▶ **Task details**: Could you rewrite the lines below as a JSON list of strings, one string per line and blank lines left out, using only the lines from the one containing "Image resolution: width=1456" through the last line, both included?

▶ **Supplied material**:
= = =

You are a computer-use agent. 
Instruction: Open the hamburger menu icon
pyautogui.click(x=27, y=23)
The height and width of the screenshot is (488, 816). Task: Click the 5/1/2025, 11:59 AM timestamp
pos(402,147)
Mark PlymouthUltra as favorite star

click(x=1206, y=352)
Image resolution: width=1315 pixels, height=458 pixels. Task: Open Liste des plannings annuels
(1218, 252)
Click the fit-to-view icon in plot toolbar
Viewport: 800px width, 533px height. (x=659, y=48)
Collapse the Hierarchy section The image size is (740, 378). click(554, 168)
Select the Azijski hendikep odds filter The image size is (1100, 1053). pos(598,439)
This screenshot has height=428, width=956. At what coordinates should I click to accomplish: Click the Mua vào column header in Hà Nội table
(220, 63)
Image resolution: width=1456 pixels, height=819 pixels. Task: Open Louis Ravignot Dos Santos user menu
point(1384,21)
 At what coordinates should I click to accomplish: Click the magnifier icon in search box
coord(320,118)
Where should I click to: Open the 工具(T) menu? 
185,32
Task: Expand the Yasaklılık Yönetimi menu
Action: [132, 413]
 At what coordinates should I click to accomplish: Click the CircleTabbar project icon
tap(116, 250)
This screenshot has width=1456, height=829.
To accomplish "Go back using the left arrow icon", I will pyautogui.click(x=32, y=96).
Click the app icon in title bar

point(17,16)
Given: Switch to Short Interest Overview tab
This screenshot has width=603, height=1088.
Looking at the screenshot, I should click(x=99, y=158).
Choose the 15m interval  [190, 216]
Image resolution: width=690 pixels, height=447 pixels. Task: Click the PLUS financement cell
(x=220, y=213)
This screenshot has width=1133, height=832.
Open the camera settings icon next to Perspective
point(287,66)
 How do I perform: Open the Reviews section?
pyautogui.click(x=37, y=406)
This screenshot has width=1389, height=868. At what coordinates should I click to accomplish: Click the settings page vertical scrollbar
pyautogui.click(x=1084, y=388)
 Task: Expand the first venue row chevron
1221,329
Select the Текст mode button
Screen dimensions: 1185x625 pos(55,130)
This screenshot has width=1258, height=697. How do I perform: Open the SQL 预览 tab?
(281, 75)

= = =

▶ **Worked solution**:
[
  "Image resolution: width=1456 pixels, height=819 pixels. Task: Open Louis Ravignot Dos Santos user menu",
  "point(1384,21)",
  " At what coordinates should I click to accomplish: Click the magnifier icon in search box",
  "coord(320,118)",
  "Where should I click to: Open the 工具(T) menu? ",
  "185,32",
  "Task: Expand the Yasaklılık Yönetimi menu",
  "Action: [132, 413]",
  " At what coordinates should I click to accomplish: Click the CircleTabbar project icon",
  "tap(116, 250)",
  "This screenshot has width=1456, height=829.",
  "To accomplish \"Go back using the left arrow icon\", I will pyautogui.click(x=32, y=96).",
  "Click the app icon in title bar",
  "point(17,16)",
  "Given: Switch to Short Interest Overview tab",
  "This screenshot has width=603, height=1088.",
  "Looking at the screenshot, I should click(x=99, y=158).",
  "Choose the 15m interval  [190, 216]",
  "Image resolution: width=690 pixels, height=447 pixels. Task: Click the PLUS financement cell",
  "(x=220, y=213)",
  "This screenshot has width=1133, height=832.",
  "Open the camera settings icon next to Perspective",
  "point(287,66)",
  " How do I perform: Open the Reviews section?",
  "pyautogui.click(x=37, y=406)",
  "This screenshot has width=1389, height=868. At what coordinates should I click to accomplish: Click the settings page vertical scrollbar",
  "pyautogui.click(x=1084, y=388)",
  " Task: Expand the first venue row chevron",
  "1221,329",
  "Select the Текст mode button",
  "Screen dimensions: 1185x625 pos(55,130)",
  "This screenshot has width=1258, height=697. How do I perform: Open the SQL 预览 tab?",
  "(281, 75)"
]